А может быть, вообще следует создать иную терминологию, ибо когда мы «ритуал в театре» мыслим в категориях обще­принятой терминологии, то пускаем в ход определенные стерео­типы: стереотип буквально понятого соучастия, стереотип «рас­христанности» и коллективных конвульсий, стереотип беспоря­дочной спонтанности, стереотип изображаемого, и не заново творимого мифа (а между тем, это разные вещи — миф изобра­жаемый сводится к стилизации); далее, это стереотип экуме­низма5, возведенного на конгломерате мотивов различных религий или различных культур. А может, следовало бы вооб­ще расстаться с этой терминологией. Но само явление все же существует, и вопрос поставлен. Какой вопрос? Вопрос о том, «Что же существенно? Что наиболее существенно?» Может быть, это актер; но и актер не как актер, а как существо чело­веческое. Что же самое существенное? «Переступить через», преодолеть ту половинчатость игры, в которую человек сам себя заточил.

Читали ли вы когда-нибудь одну из версий истории о Граа­ле, легенду о Парсифале?

Однажды прибыл Парсифаль в замок Короля-рыбака. Ко­роль лежал разбитый параличом, все королевство было в упад­ке, женщины не рожали, деревья не плодоносили, коровы не доились: бесплодие поразило страну. Сидя в трапезной, Парсифаль увидел процессию, впереди которой шла женщина с дико­винным сосудом в руках; процессия двигалась через зал, ухо­дила и возвращалась снова, и так повторялось несколько раз... Парсифаль ни о чем не спросил — вся атмосфера замка каза­лась ему достаточно необычной, в самом его воздухе носилось что-то неясное, невыраженное. Утром он заметил, что замок пуст. Он решил, что все ушли на охоту, сел на коня и поскакал следом. В чаще леса он наткнулся на молодую женщину, дер­жавшую на коленях мертвое тело возлюбленного. Тогда он спросил: «Что происходит в этом замке?» — «Ты видел процес­сию?»— сказала она в ответ.— «Да».— «С женщиной, что шла впереди и несла необычный сосуд?» — «Да.» — «А ты спро­сил?»— И Парсифаль ответил: «Нет, не спросил.» — «Ты не спросил — и вот из-за твоего безразличия, из-за твоего рокового не любопытства женщины не могут родить, деревья не плодоно­сят, коровы не дают молока, а король лежит в параличе. Ты не спросил».

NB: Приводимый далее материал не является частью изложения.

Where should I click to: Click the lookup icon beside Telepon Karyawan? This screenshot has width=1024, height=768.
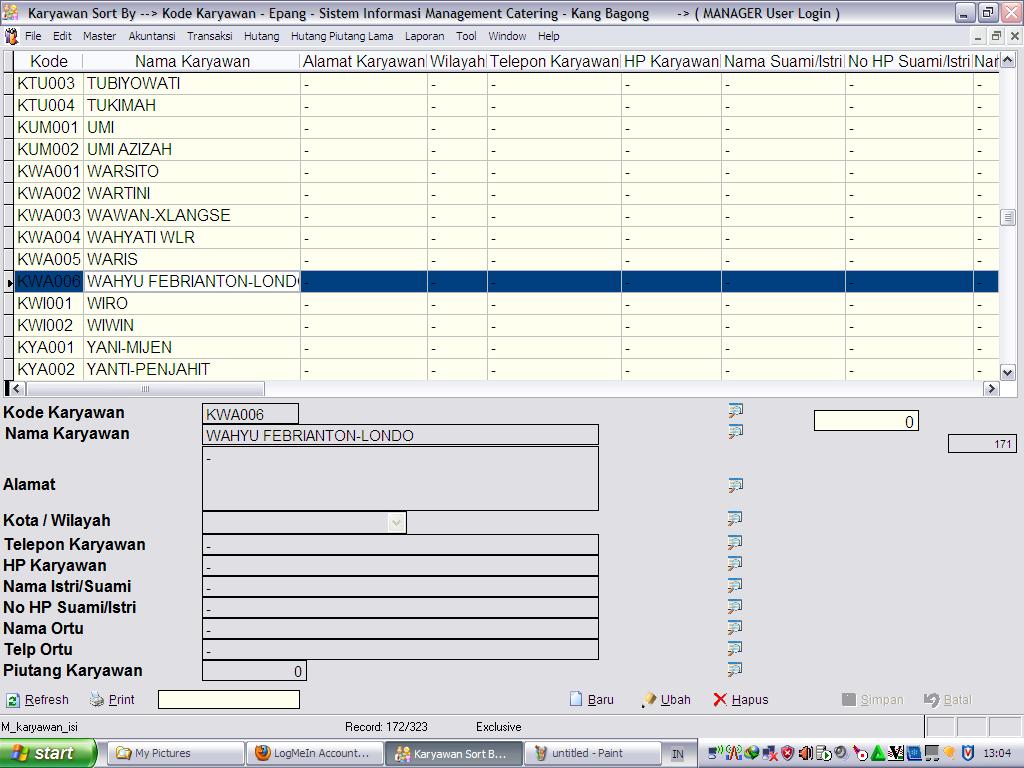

Думаю, что когда мы спрашиваем — а может быть, только один важнейший вопрос (впрочем, разве всегда не один лишь вопрос существует по-настоящему?)—очень легко кончить бе­зумием. Нас могут посчитать сумасшедшими, как это случи­лось с Кордианом в нашем спектакле. А может быть, мы и в самом деле будем безумцами, что тоже произошло с Кордиа­ном, несмотря на всю возвышенность его поведения. Но «не ставить вопросов» — это роль ничтожного Доктора. И тогда наша жизнь изничтожится шаг за шагом, и навяжется ей бог знает откуда какая-то «линия», ничего общего с нашими идеа­лами и с нашими стремлениями не имеющая, и сами мы ста­нем страдать, и молчать, и терпеть, и будем мы одиноки... Вот почему, кажется мне, не следует повторять этой ошибки — ошибки Парсифаля.

* Настоящая работа Ежи Гротовского представляет собой просмотренный и уточненный автором текст доклада, прочитанного на конференции в Париже, состоявшейся 15 октября 1968 года в парижской секции Польской Академии паук. Авторизованный перевод и публикация Н. 3. Башинлжягян.

1 Прим. редактора.

2 «Planete» — авангардистский журнал, издающийся в Париже.

3 Пьеса Ст. Выспянского.

4 Имеется в виду драматическая версия «Стойкого прйнца>, написанная по мотивам пьесы П. Кальдерона польским драматургом-романтиком Ю. Словацким.

5 Имеются в виду культуры областей древнейших заселений, откуда могут черпаться заимствования для современного искусства.